▸ WORK REQUIRED:
Check the entries below and say how many lines include the word "Choose". No other text is wanted.

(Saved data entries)
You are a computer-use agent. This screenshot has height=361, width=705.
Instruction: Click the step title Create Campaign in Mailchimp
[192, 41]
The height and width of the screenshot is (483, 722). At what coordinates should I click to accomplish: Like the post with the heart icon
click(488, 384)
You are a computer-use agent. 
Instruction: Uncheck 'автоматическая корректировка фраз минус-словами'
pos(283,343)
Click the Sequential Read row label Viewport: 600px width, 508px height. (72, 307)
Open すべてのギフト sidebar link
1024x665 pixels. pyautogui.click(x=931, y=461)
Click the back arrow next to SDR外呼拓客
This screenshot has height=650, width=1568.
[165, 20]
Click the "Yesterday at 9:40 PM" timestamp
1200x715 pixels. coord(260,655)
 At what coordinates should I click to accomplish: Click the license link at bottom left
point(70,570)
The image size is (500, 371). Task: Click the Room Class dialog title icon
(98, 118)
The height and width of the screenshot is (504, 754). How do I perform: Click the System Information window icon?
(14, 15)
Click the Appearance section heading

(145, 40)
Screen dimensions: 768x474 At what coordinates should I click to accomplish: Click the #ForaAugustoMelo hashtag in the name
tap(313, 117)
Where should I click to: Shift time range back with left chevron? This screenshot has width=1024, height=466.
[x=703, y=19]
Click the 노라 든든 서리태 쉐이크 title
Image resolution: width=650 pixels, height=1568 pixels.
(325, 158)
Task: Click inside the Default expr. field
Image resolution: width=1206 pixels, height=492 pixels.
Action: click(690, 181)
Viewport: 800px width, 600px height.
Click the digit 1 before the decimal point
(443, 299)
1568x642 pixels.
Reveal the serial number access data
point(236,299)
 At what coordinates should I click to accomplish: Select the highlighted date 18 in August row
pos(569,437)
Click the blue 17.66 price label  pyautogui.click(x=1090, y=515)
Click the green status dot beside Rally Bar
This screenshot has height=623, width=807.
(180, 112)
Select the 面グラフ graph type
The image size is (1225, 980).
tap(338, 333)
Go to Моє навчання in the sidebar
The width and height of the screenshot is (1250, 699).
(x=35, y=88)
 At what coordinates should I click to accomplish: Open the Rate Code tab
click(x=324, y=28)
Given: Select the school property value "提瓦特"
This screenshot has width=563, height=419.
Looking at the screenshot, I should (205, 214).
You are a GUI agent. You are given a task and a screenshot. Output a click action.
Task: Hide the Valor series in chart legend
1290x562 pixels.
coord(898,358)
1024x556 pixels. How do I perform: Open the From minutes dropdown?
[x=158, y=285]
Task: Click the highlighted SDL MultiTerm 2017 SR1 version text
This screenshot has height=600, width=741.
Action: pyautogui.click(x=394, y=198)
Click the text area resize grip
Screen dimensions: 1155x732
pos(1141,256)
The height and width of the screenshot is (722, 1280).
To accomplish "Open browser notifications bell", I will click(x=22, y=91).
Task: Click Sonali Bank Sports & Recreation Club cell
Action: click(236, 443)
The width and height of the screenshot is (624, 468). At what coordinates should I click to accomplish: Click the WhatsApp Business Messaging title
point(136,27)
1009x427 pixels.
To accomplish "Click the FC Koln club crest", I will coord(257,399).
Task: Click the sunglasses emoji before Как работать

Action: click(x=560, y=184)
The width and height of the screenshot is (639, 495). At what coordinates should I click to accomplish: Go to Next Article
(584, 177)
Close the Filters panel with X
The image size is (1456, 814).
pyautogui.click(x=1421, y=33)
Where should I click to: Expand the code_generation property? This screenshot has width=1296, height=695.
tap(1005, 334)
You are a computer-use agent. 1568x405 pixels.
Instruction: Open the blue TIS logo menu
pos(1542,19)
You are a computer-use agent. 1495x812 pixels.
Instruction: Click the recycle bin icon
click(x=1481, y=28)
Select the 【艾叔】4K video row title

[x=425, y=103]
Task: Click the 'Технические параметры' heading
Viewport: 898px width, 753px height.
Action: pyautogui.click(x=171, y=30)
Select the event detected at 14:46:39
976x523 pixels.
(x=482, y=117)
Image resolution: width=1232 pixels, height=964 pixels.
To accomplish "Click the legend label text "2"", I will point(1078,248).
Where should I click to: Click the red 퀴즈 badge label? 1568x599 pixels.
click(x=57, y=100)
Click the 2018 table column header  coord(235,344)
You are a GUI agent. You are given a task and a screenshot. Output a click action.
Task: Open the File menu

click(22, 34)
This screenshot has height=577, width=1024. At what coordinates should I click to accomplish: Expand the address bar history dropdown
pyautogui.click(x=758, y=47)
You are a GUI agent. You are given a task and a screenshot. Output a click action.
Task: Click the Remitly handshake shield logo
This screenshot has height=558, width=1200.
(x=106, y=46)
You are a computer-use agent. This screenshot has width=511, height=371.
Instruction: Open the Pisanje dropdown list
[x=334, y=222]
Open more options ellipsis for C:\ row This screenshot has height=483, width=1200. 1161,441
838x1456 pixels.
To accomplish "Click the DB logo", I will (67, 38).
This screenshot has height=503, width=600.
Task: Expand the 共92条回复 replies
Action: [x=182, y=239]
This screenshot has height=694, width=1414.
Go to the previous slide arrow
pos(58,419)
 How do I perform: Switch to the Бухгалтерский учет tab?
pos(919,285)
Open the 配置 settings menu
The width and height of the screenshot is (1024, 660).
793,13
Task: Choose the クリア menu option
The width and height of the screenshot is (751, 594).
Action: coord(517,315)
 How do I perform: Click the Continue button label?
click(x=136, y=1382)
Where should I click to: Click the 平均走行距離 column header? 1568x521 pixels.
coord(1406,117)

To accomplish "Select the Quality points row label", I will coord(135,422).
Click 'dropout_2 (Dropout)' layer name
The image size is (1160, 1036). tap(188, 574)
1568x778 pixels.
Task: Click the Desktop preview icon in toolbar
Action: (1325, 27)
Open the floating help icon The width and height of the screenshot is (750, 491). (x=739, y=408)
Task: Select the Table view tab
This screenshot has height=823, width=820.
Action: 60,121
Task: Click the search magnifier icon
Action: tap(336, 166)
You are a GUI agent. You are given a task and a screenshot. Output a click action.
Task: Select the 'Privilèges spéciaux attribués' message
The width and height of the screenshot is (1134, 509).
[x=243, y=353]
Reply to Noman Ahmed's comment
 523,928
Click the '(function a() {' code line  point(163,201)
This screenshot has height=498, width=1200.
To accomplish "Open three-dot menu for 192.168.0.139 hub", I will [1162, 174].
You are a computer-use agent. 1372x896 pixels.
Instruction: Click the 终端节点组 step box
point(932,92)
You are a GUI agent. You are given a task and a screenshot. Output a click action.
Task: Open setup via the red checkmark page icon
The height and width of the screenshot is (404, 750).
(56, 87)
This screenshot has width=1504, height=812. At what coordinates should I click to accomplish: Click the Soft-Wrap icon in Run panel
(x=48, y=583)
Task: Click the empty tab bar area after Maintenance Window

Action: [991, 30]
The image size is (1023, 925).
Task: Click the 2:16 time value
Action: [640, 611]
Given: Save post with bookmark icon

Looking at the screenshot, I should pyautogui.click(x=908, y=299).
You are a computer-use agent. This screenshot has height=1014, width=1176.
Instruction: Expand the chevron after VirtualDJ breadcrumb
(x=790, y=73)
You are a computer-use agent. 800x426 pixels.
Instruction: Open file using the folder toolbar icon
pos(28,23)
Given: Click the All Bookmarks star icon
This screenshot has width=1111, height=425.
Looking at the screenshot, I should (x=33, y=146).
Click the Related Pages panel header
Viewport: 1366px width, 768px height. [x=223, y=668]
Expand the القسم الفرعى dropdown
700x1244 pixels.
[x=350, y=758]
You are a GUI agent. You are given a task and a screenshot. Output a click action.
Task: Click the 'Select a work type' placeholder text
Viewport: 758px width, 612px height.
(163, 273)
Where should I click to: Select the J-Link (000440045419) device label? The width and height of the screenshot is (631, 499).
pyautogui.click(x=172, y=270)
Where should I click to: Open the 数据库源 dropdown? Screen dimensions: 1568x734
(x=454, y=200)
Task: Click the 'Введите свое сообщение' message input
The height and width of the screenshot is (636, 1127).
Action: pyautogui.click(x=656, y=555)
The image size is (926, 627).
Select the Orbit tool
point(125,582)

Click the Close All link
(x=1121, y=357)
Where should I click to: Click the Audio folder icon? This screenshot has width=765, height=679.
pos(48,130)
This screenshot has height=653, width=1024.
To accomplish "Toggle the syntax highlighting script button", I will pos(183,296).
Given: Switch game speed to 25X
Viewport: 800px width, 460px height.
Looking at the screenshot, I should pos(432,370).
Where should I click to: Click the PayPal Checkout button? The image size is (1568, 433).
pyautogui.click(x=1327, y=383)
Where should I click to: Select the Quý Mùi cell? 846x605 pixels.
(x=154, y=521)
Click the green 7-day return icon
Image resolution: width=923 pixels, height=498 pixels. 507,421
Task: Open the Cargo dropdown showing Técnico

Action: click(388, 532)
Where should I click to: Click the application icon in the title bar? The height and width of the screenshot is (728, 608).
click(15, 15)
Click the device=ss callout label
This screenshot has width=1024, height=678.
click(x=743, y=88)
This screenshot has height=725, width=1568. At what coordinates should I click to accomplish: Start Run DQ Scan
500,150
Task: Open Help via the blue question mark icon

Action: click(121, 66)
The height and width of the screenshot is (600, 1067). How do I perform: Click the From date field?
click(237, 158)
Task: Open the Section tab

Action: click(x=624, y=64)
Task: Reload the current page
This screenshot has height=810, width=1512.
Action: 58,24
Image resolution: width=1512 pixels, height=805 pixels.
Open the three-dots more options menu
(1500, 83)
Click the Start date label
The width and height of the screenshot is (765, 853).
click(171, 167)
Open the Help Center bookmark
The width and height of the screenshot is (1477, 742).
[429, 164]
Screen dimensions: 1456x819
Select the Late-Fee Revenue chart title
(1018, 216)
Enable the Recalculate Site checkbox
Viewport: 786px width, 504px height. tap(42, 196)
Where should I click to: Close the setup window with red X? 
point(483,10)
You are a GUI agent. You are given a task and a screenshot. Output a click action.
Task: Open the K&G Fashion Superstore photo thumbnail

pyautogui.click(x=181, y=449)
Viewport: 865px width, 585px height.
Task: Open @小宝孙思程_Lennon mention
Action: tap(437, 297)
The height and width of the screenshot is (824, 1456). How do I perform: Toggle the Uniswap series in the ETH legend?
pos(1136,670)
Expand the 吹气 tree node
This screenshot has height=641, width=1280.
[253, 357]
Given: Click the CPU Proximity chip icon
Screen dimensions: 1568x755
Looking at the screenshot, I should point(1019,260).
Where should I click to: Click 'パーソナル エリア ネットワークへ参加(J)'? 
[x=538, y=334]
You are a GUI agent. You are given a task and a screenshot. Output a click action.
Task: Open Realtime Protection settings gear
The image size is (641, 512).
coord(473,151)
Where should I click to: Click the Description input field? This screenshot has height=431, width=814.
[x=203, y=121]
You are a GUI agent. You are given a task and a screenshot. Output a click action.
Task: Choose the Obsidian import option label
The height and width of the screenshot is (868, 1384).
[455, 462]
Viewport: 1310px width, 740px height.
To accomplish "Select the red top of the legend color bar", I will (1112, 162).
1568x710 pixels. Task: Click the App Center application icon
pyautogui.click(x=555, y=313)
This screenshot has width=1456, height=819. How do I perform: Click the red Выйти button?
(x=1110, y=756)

▸ YOUR RESPONSE:
2